The way the issue of paying for infrastructure is framed will put people in opposing camps. Rural residents will argue they do not want to pay for services they do not use and be vocally annoyed that the city is planning to pick their pockets. The neo-liberal line of user fees will become dominant. The so-called progressive forces who are constantly looking for more money will argue everyone should pay their share to make the public infrastructure possible but there will be squabbling over the fair way to do it, for instance, based on property value rather than a flat rate and other things of this nature.
The working people and youth can intervene to provide these discussions which are happening across the country with useful orientation if they keep grounded and work out the ideological considerations and unite people to think things through and analyse economic problems and argue and point the way forward in a practical way. It can be done!
People need to refrain from getting themselves embroiled in the nonsensical talk surrounding the impending budget and repeating the objectionable ideas of the Minister of Finance, the Governor of the Bank of Canada or others in their retinue. This too can be done!
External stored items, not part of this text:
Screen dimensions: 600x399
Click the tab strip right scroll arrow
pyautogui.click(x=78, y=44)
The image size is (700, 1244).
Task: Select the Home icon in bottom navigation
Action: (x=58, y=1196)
The pending federal budget is an opportunity to broaden the discussion on taxation. The present taxation system is highly prejudicial against the working class. Not only does it put the burden of taxation on individuals but distorts the essence of the economy and how value is created, realized and claimed.
How governments raise public funds is connected with how they spend the money because both revenue and expenditures are governed by the same capital-centred outlook. The methods of taxation targeting the working class with income tax, payroll taxes, sales taxes and user fees are part of the same system of pay-the-rich schemes and lack of investments in social programs and public services regarding government expenditures.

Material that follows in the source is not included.